▸ Document passage
#####
Ettrick Shepherd
Between Two Worlds
Every sumph that has been to schule and college, can read books; there’s naethin’ extraordinar’ in that. But every sensible man has a book in his ain heart and mind, that’s worth a’ the leeberaries in the world … Leeberaries ye can exhaust … but the mind is like a magic well, that yields all things, if only ye hae discretion and patience, and work deep eneuch.
Throughout his life, James Hogg identified closely with Robert Burns and with some justification regarded himself as his natural successor. Unlike the ‘heav’n taught ploughman’, who had in fact received a good education, the extent of Hogg’s formal education amounted to perhaps two or three winter’s schooling in Selkirkshire. At the age of seven his schooling stopped and he was required to work as a herd-boy after his father, a small tenant farmer, went bankrupt.
#####
▸ Data section
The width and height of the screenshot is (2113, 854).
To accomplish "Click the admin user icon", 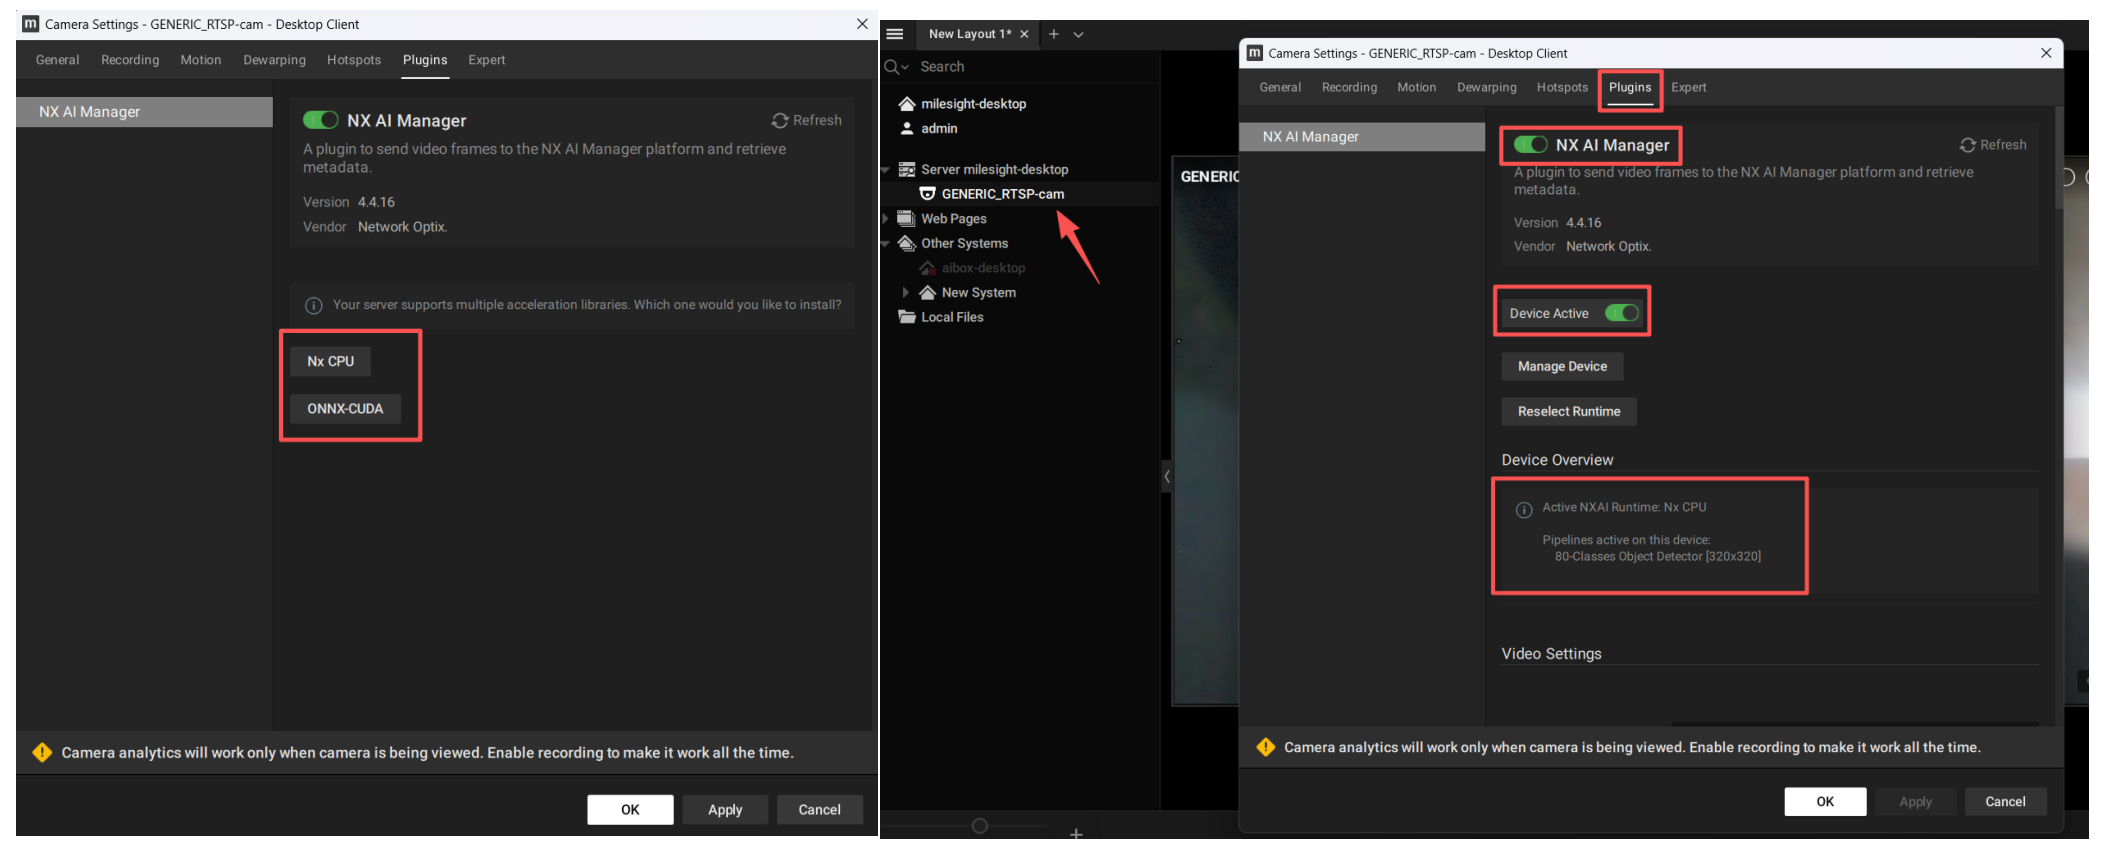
#####
▸ Exercise tasks
1. In the passage on James Hogg, what work did Hogg have to take up after his father went bankrupt?
2. Continue the passage on James Hogg from its last sentence.
The data has no connection to the passage on James Hogg.

▸ Answers per task
1. He had to work as a herd-boy.

2.
Just as with Dickens’s shameful memory of the bottling factory, this change in Hogg’s father’s fortunes was remembered by Hogg for the rest of his life, though without self-pity. Gillian Hughes writes in her deeply scholarly biography, that this early experience of the world ‘conditioned Hogg’s life-long identification with the dispossessed and the oppressed, and in various forms was transmuted into his subsequent writing.’
Hogg, then, was an autodidact, like many Scottish writers before him and many after him. Even in the twentieth century there are writers such as MacDiarmid and Spark who did not have the opportunity to benefit from a university education, yet were none the waur of that, nor were they impeded from producing work of genius. Though attitudes in the nineteenth century were different, Hogg’s lack of formal education was considered a disqualification to greatness, at least during his lifetime. And after his death, what works of his that were republished were thoroughly sanitised to conform to the mores of the reading public of the Victorian age. By the end of the nineteenth century, Hogg was regarded as a minor, peripheral, regional writer and it was not until the 1940s when his Confessions were ‘rediscovered’ by André Gide that the label ‘genius’ was to become affixed to his work.
More recently, through the publishing projects of the universities of Stirling and South Carolina, Hogg’s complete works are becoming available and he is taking his place among the major writers of the British Romantic period.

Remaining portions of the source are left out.